Pezzo dopo pezzo, ci accorgiamo del ritorno alle sonorità e melodie proprie degli esordi, con quegli archi che richiamano l’anima gotica, mai negata dalla band. È evidente in “Gravity” o dopo l’introduzione corale con incipit in latino di “In Nomine Patris”, che sembra estratta dalla tracklist di “Karmacode”, disco di ormai quasi vent’anni fa. In questa occasione, come con “Scarecrow” o per la titletrack “Sleepless Empire”, ci accorgiamo ancora una volta dell’utilizzo virtuoso delle corde di basso da parte di Marco “Maki” Coti Zelati, fondatore, produttore, anima e factotum della band. Se solitamente lo strumento a quattro corde ha un ruolo quasi marginale nell’amalgama del suono, per l’intera discografia dei Lacuna Coil la musica cambia, rendendo il basso protagonista assoluto.“Sleep Paralysis” è a detta di molti la traccia più complessa e sofisticata dell’intero lavoro. Cristina sale ad un livello estremo, portando le ottave verso una tonalità talmente alta da sembrare quasi esagerata nella chimica dei refrain. Il brige è affidato alla cupa voce di Andrea Ferro e sfocia su un piacevole assolo di Daniele Salomone, prima dell’ultimo ritornello.
Come ha spiegato in una recente intervista Cristina Scabbia, il titolo del disco si riferisce al nostro mondo, un impero che non dorme mai, in preda alla frenesia degli eventi, nonché alla velocità che impone lo stare al passo con le tendenze, le mode e i rapporti sociali. Questo lavoro serve a ricordare da dove tutto è iniziato, cioè da un’esistenza analogica, non priva di fatiche per sopravvivere e imporsi, che ha condotto a un presente digitale insperato e a tratti complicato, proiettato verso un futuro di speranza.

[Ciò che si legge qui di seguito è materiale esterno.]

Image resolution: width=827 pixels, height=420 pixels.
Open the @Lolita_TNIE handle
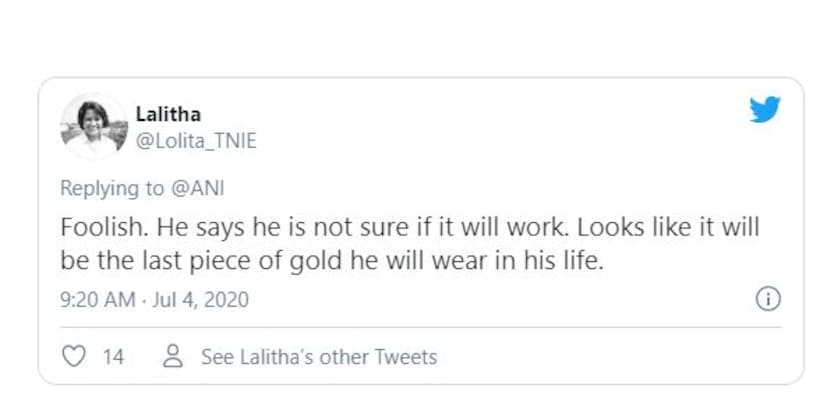coord(195,141)
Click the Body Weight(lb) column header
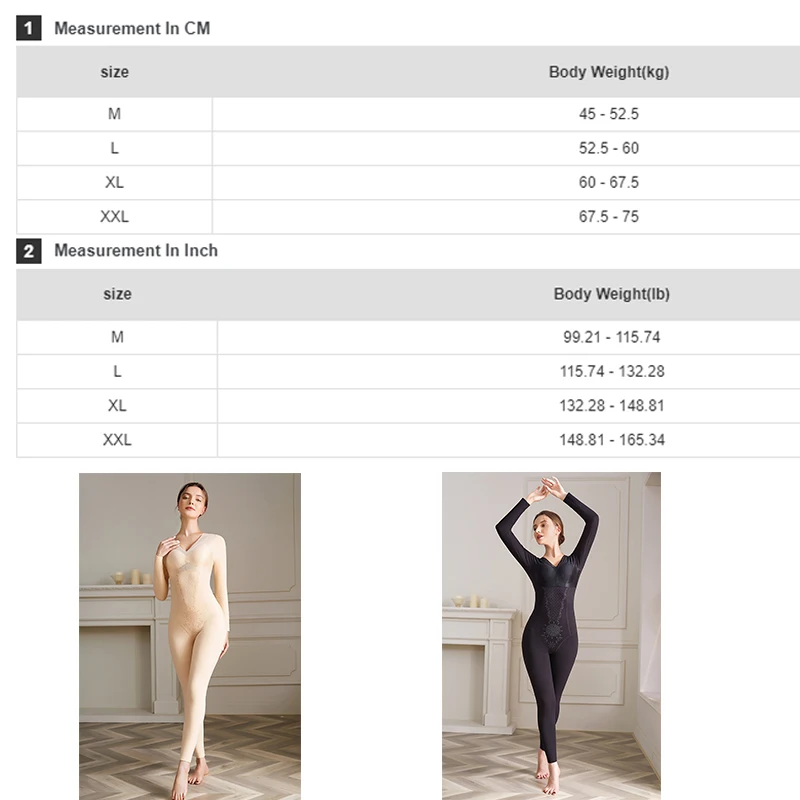 point(611,294)
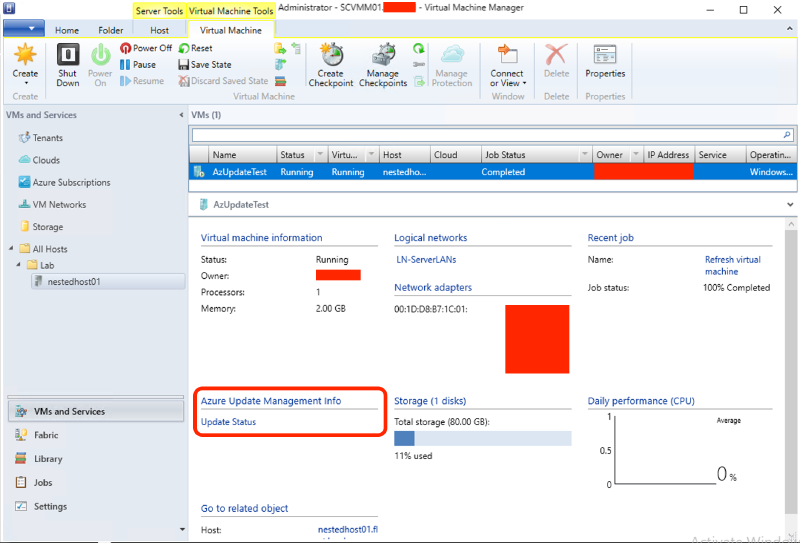Switch to the Folder ribbon tab
Image resolution: width=800 pixels, height=543 pixels.
[x=111, y=31]
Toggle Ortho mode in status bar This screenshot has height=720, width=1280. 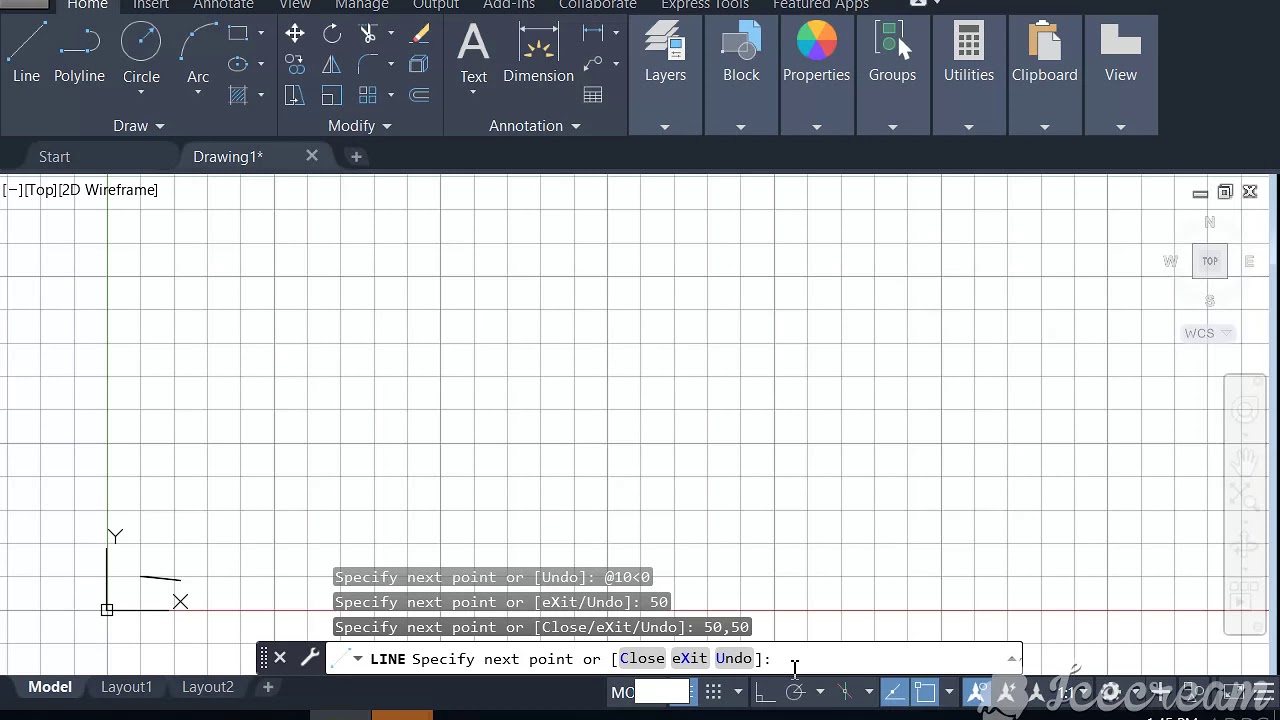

“Sleepless Empire” è un’opera molto ben fatta, frutto del percorso dello zoccolo duro di una formazione che dopo trent’anni dimostra di non aver interrotto la sua crescita.
Nessuna pausa sugli allori quindi, tra luci e ombre, sogni e incubi, partendo dalla nicchia del Belpaese, verso l’infinito e oltre.